(EXCERPT TO READ)
Effects on electrocardiogram.

In a randomised, placebo-controlled, three-period cross-over trial, 42 healthy subjects were randomised into 6 random sequences and received three doses of oral administration of placebo, cabotegravir 150 mg every 12 hours (mean steady state Cmax was approximately 2.8-fold, 5.4-fold and 5.6 fold above the 30 mg once-daily dose, the 400 mg cabotegravir injection monthly dose and the 600 mg cabotegravir injection every 2 month dose, respectively, and single dose of moxifloxacin 400 mg (active control). After baseline and placebo adjustment, the maximum time-matched mean QTc change based on Fridericia's correction method (QTcF) for cabotegravir was 2.62 msec (1-side 90% upper CI:5.26 msec). Cabotegravir did not prolong the QTc interval over 24 hours post-dose.

Clinical trials.

Monthly dosing. The efficacy of cabotegravir plus rilpivirine has been evaluated in two Phase III randomised, multicentre, active-controlled, parallel-arm, open-label, non-inferiority studies, FLAIR (201584) and ATLAS (201585). The primary analysis was conducted after all subjects completed their Week 48 visit or discontinued the study prematurely.
In FLAIR, 629 HIV-1-infected, antiretroviral treatment (ART)-naïve subjects received a dolutegravir integrase strand transfer inhibitor (INSTI) containing regimen for 20 weeks (either dolutegravir/abacavir/lamivudine or dolutegravir plus 2 other nucleoside reverse transcriptase inhibitors if subjects were HLA-B*5701 positive). Subjects who were virologically suppressed (HIV-1 RNA < 50 copies per mL, n=566) were then randomised (1:1) to receive either the cabotegravir plus rilpivirine regimen or remain on the current antiretroviral (CAR) regimen. Subjects randomised to receive the cabotegravir plus rilpivirine regimen, initiated treatment with oral lead-in dosing with Vocabria 30 mg tablets plus rilpivirine 25 mg tablets, daily, for at least 4 weeks, followed by treatment with cabotegravir injection (month 1: 600 mg injection, month 2 onwards: 400 mg injection) plus rilpivirine injection (month 1: 900 mg injection, month 2 onwards: 600 mg injection), every month, for an additional 44 weeks.

(TASKS TO CARRY OUT)
[A] In the cabotegravir excerpt, what was the maximum time-matched mean QTcF change for cabotegravir after baseline and placebo adjustment?
[B] Write a continuation of the cabotegravir excerpt, picking up after its final sentence.

(DATA LISTING)
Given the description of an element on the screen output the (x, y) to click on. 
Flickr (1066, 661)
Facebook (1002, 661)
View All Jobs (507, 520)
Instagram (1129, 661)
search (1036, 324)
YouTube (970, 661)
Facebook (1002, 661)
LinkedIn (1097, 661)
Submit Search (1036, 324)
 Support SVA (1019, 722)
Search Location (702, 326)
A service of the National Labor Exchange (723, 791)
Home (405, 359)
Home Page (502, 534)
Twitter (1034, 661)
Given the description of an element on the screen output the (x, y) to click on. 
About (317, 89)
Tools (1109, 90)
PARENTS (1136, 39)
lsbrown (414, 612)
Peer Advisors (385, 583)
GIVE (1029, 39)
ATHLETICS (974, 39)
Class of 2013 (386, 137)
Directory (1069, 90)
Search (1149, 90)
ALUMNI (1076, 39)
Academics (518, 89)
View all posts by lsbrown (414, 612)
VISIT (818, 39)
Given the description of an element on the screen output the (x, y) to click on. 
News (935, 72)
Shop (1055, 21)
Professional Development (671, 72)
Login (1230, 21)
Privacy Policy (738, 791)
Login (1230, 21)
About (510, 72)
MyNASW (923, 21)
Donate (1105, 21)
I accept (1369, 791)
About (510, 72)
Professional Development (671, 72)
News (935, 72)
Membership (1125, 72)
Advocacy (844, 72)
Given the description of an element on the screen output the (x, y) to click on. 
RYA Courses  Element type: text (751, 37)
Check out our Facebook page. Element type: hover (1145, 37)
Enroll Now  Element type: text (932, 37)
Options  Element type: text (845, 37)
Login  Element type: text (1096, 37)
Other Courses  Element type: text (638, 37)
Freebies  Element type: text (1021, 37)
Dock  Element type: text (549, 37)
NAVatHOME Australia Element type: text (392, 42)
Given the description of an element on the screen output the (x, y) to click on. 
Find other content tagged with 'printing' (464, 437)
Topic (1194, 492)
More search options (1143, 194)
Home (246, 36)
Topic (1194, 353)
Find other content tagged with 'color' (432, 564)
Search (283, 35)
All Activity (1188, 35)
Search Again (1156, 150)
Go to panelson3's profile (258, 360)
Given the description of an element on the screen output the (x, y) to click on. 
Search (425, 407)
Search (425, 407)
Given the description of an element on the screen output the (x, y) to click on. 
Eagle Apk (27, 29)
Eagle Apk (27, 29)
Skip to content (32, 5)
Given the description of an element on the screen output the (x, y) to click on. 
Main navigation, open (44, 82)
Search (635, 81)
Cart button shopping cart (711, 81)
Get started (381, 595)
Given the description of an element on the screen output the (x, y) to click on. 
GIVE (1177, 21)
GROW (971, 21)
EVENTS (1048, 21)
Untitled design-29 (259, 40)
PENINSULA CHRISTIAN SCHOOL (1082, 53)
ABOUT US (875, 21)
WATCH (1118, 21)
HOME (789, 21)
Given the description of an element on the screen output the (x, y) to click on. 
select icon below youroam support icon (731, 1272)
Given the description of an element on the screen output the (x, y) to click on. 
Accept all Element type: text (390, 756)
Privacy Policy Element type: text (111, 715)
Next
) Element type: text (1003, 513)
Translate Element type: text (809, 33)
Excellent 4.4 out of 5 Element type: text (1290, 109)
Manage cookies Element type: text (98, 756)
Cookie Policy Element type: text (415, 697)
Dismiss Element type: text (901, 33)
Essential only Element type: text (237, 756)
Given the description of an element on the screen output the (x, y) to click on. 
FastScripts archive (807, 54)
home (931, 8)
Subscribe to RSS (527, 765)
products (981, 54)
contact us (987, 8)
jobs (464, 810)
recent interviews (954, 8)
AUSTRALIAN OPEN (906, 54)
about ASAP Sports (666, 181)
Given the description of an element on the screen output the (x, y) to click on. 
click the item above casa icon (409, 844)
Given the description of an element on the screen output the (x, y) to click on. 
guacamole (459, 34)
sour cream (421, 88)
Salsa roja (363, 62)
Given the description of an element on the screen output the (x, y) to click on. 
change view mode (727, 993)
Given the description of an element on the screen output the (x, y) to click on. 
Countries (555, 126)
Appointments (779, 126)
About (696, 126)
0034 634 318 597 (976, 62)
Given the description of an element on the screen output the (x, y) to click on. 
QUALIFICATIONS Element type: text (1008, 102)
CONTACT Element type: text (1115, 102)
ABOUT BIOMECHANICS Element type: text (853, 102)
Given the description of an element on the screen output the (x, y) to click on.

(OUTPUTS IN ORDER)
[A] 2.62 msec

[B]
In ATLAS, 616 HIV-1-infected, ART-experienced, virologically-suppressed (for at least 6 months) subjects (HIV-1 RNA < 50 copies per mL) were randomised (1:1) and received either the cabotegravir plus rilpivirine regimen or remained on the CAR regimen. Subjects randomised to receive the cabotegravir plus rilpivirine regimen, initiated treatment with oral lead-in dosing with Vocabria 30 mg tablets plus rilpivirine 25 mg tablets, daily, for at least 4 weeks, followed by treatment with cabotegravir injection (month 1: 600 mg, month 2 onwards: 400 mg injection) plus rilpivirine injection (month 1: 900 mg injection, month 2 onwards: 600 mg injection), every month, for an additional 44 weeks. In ATLAS, 50%, 17%, and 33% of subjects received an NNRTI, PI, or INI (respectively) as their baseline third treatment medicine class prior to randomisation and this was similar between treatment arms.
At baseline, in the pooled analysis, for the cabotegravir plus rilpivirine arm, the median age of subjects was 38 years, 27% were female, 27% were non-white, and 7% had CD4+ cell count less than 350 cells per mm3; these characteristics were similar between treatment arms.
The primary endpoint of both studies was the proportion of subjects with plasma HIV-1 RNA ≥ 50 copies/mL at week 48 (snapshot algorithm for the ITT-E population).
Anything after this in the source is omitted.